A flaming arrow through the front door of this pretence arrived on September 28, courtesy of George Packer, of The New Yorker, who accompanied the US special envoy to Afghanistan, Richard Holbrooke, on a recent trip to Afghanistan. Packer's reporting, with its high-level access, made a mockery of the charade of democracy in Afghanistan.

''Every time an Afghan encountered the government, he was hurt by it - abused, asked for a bribe, hauled off to jail without evidence,'' Packer wrote. Worse, he came to believe the Karzai regime was not even interested in providing services to the people, let alone that it could do so.

He was also present at a meeting between Holbrooke and Karzai, and his portrait is disturbing: ''[Holbrooke:] 'Wherever our troops have driven out the Taliban in Helmand over the last few weeks, there has been no effort to bring in administrative structures of your government.'

'''Has this been done in co-ordination with our government?' Karzai asked, chewing nervously, his eyes shifting everywhere except to Holbrooke's face.''

Packer concluded: ''The election of August 20th was a disaster that could change the course of the war. The evidence of fraud was so overwhelming that it threatens to render the entire vote illegitimate … Holbrooke must know that there will be no American victory in this war; he can only try to forestall potential disaster.''

Within days of this public assessment the former United Nations official responsible for elections in Afghanistan, Peter Galbraith, exposed the lying that went all the way to the UN Secretary-General, Ban Ki-moon. Writing in The Washington Post eight days ago, Galbraith said: ''Afghanistan's presidential election, held August 20, should have been a milestone in the country's transition from 30 years of war to stability and democracy. Instead, it was just the opposite. As many as 30 per cent of Karzai's votes were fraudulent, and lesser fraud was committed on behalf of other candidates … The fraud has handed the Taliban its greatest strategic victory in eight years of fighting the United States and its Afghan partners … I was ordered not to pursue the issue of fraud …''

As the disastrous truth continued to seep out, despite the efforts of the UN and the silence of the Obama Administration, more details of fraud were made public last week. All of this was consistent with a warning delivered in Sydney this year by the bravest woman in Afghanistan, Malalai Joya.

She had set up an orphanage and a health centre before becoming the youngest person elected to the Afghan parliament. But in 2006, after describing the parliament as a sanctuary for ''warlords and theocrats'' and a ''zoo'' she was thrown out of office, threatened with death, abandoned by the government, and has survived two assassination attempts.

''Your government is supporting a corrupt, mafia-ridden, criminal state,'' she told me in June.

''The warlords are the sworn enemies of democracy, women's rights and justice.
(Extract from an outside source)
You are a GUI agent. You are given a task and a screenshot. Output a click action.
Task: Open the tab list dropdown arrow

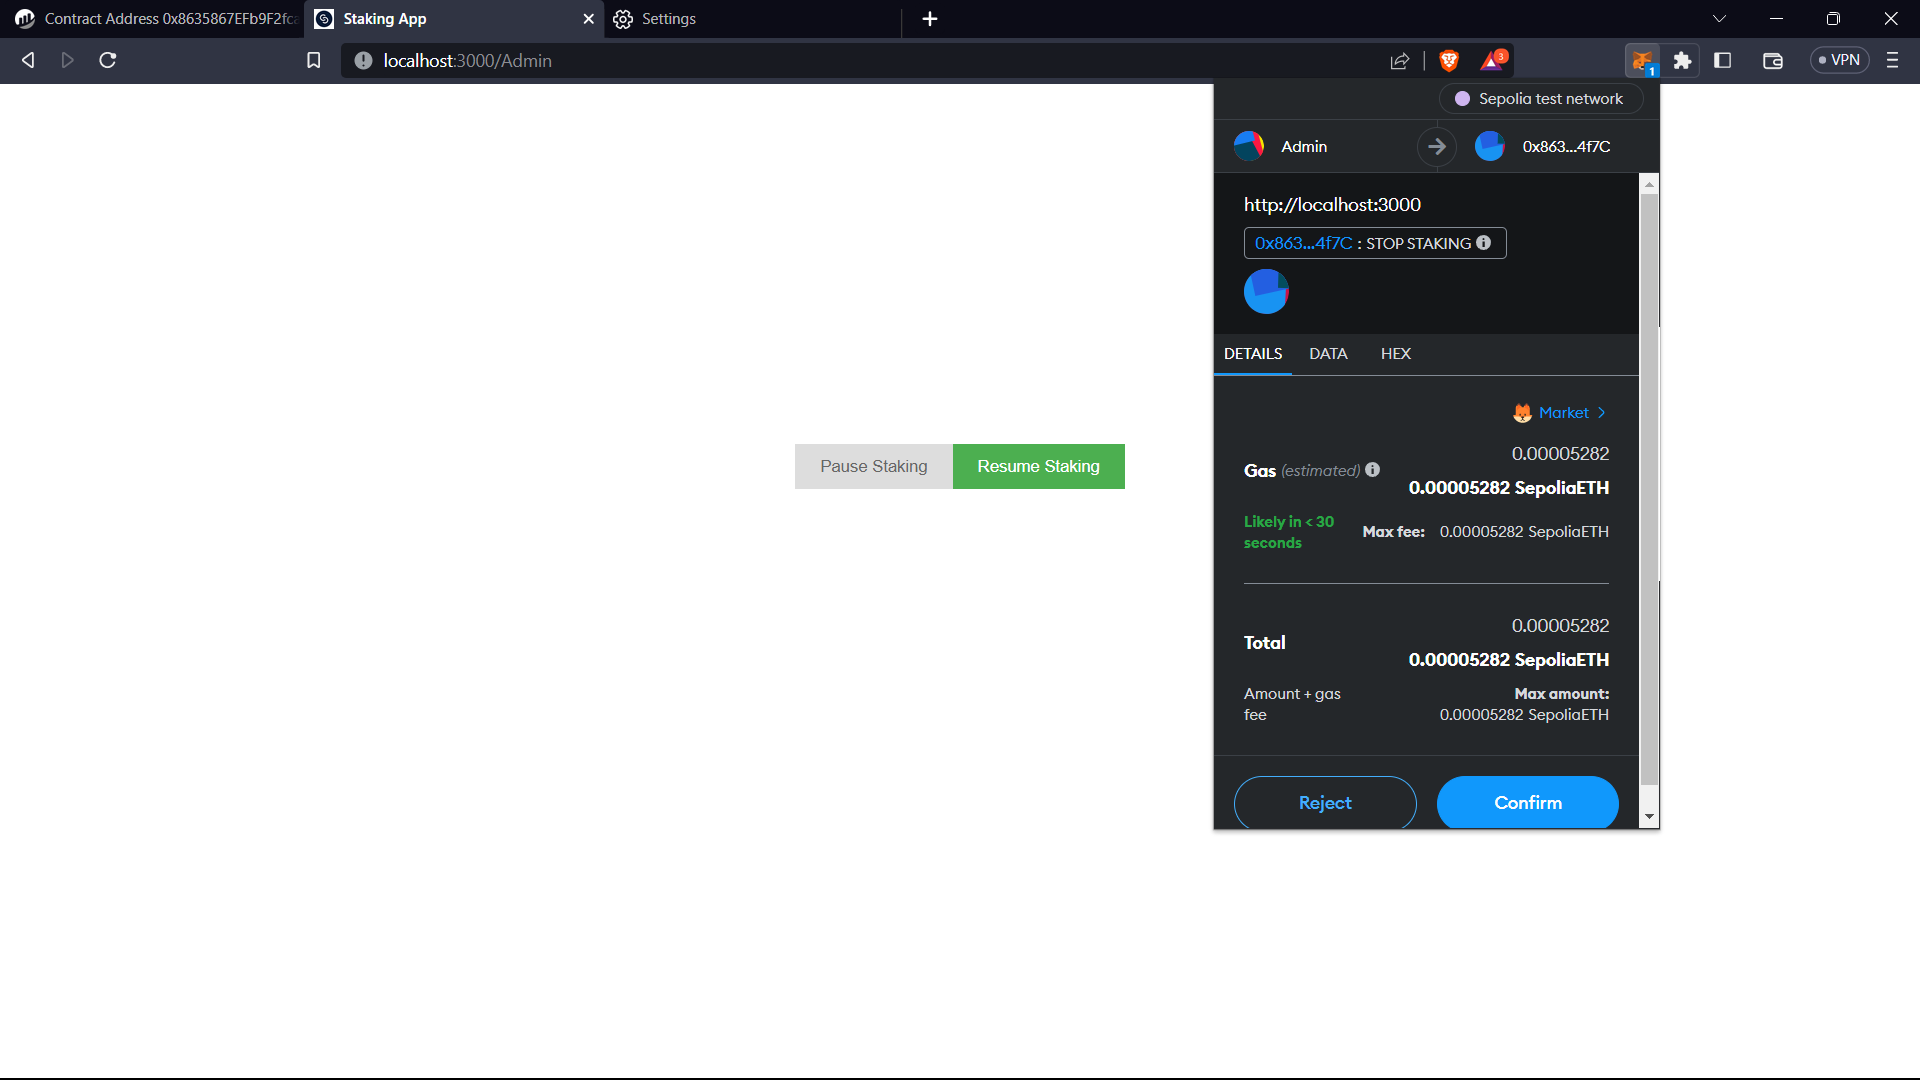point(1720,18)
The Australian troops are really guarding US strategic and military interests, not the Afghan people … We are living under jungle law.''

She predicted a corrupt election and was proved right, while Washington and Canberra remain silent and complicit. All of which makes a mockery of the Nobel award citation on Friday: ''The Norwegian Nobel Committee has decided that the Nobel Peace Prize for 2009 is to be awarded to President Barack Obama for his extraordinary efforts to strengthen international diplomacy and co-operation between peoples …

''Obama has as president created a new climate in international politics. Multilateral diplomacy has regained a central position, with emphasis on the role that the United Nations and other international institutions can play. Dialogue and negotiations are preferred as instruments for resolving even the most difficult international conflicts … Only very rarely has a person to the same extent as Obama captured the world's attention and given its people hope for a better future.''

None of us would hope for anything else.

The person most responsible for the Nobel committee's sycophancy is the chairman of the five-member committee, Thorbjoern Jagland, 58, a former prime minister of Norway with a long history of left-wing politics. Now he can meet his political hero. The juxtaposition of white-tie glamour and real-world squalor surpasses irony.